Good luck on your recovery!
PS

Re: MRI results from Dr. Potter visit

Posted: Thu Jun 09, 2011 1:30 pm
by Karyn
nyt wrote:I know someone else on the board where Dr. Potter saw varices and recommended a treatment for them, which she had done, and it did not help one bit. Personally, Dr. Potter is an outstanding radiologist but she can't keep up to date on other areas of medicine, no dr. can, so you should go to someone who specializes in the problem that shows up on the MRI and talk with them regarding the best treatment options. I know Dr. Potter saw something on my MRI and made a suggestion about what she thought caused it. I don't think she is right with her analysis of the cause because she just don't know enough about my medical history and once I'm recovered from this surgery I'm going to talk with my dr. about it
Pelvis Stressly wrote:And agreed re. Potter. I know A's Mommy had an embolization done under her recommendation, but it didn't help (hence her subsequent surgery w. Hibner).
I agree. Didn't she also recommend a venous embolization for someone else and injections (not PN blocks) for another person, to no avail?
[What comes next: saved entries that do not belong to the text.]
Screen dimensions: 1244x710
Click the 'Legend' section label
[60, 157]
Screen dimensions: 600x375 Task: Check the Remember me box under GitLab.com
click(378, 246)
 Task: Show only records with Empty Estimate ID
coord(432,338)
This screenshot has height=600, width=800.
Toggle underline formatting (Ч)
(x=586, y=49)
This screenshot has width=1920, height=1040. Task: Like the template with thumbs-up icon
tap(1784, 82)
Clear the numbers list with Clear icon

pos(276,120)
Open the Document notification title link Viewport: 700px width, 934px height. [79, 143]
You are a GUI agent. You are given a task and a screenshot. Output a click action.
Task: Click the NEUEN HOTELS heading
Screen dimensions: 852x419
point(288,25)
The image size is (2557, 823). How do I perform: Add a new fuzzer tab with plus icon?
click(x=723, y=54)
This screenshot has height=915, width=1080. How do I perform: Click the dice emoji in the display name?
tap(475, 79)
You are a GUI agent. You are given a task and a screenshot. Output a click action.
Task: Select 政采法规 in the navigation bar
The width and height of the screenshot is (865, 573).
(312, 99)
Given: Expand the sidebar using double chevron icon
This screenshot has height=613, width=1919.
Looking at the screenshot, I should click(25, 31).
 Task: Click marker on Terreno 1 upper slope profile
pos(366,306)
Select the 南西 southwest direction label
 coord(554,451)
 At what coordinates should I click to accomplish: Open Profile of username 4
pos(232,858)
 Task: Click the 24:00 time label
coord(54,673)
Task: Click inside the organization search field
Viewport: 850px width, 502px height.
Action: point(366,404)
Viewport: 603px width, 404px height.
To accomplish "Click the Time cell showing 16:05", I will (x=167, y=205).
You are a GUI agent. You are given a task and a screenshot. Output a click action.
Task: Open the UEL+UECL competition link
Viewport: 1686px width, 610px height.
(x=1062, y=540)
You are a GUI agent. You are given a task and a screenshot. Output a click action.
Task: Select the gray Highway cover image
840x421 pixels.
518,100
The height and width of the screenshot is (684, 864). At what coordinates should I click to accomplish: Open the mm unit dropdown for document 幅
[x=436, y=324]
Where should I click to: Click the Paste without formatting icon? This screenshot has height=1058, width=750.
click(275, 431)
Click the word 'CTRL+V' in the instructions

Re: MRI results from Dr. Potter visit

Posted: Fri Jun 10, 2011 2:51 am
by PaulSa
Pelvis Stressly wrote:Just wanted to add a few points PaulSa...

1.) There's no existing evidence (that I know of anyway) that varices can cause compression of the PN. Potter saw similar varices in my scan & recommended embolization, but when I checked in on the subject w. my usual team of experts I got the following responses...

"There is no case series about the treatment of varices and pudendal neuropathies." Dr. Beco (PN doc)

"Veins are soft and do not compress nerves. Indeed, varicosities often develop when the nerve is decompresssed." Dr. Antolak (PN doc)

"There is no documentation that I have read that suggest that varices can press on the pudendal nerve." Carolyn Vandyken (pelvic floor PT)

"Pelvic floor varices might result in pain, but the type of pain has usually been described as a dull achy pain." Dr. Jarvi (urologist)

"Veins are generally low pressure and cause symptoms from compression in rare circumstances." Dr. Beecroft (interventional radiologist)

Needless to say, I decided against the procedure.

2.) It's possible to have arteriopathy (or other vascular issues) in the area without necessarily having any associated neuropathy. This was demonstrated in 2 studies by Shafik from the '90s (I can send you the links if you want to check them out). In them, he performs decompression surgery on patients w. pudendal arteriopathy (compressed pudendal artery), only some of whom also have associated neuropathy. So just because a vein is compressed, it doesn't automatically mean the PN is also necessarily involved.

Have you spoken w. Carolyn out in Cambridge (PT mentioned above) yet? She's really good...I would definitely suggest getting her 2 cents (on both Potter's report & just your situation in general).

Also, any luck w. the OHIP appeal you mentioned earlier?

Take care, PS.
I currently have an appointment with Dr.Gordon on the 13th, it will be interesting to see if he brings anything to the table. I'm currently working with Nelly Faghani who I believe is partners in crime with Carolyn. I also emailed Dr. Hibner's assistant Patty, she said he would be willing to have a look at my MRI which I emailed to him. She then emailed me to tell me he had a look and said he could help but said I needed to go down for a consult, I explained that I would be coming from Canada and just wanted to know if I was a candidate for surgery and that was that.

Just faxed in the paperwork a few days ago for the appeal and waiting to hear back for next steps. Thanks for all the great info.
Paul

Re: MRI results from Dr. Potter visit

Posted: Sat Jun 11, 2011 2:34 am
by RJR
Great discussion to all the above. Similar for me: Dr Potter did note prominent varix compressing the R pudendal nerve. At surgery Dr Hibner validated her finding, but did not ligate it because 1) felt it was no threat 2) possible ED.

...and nyt, thanks for the excellent links above. Best wishes on your recovery!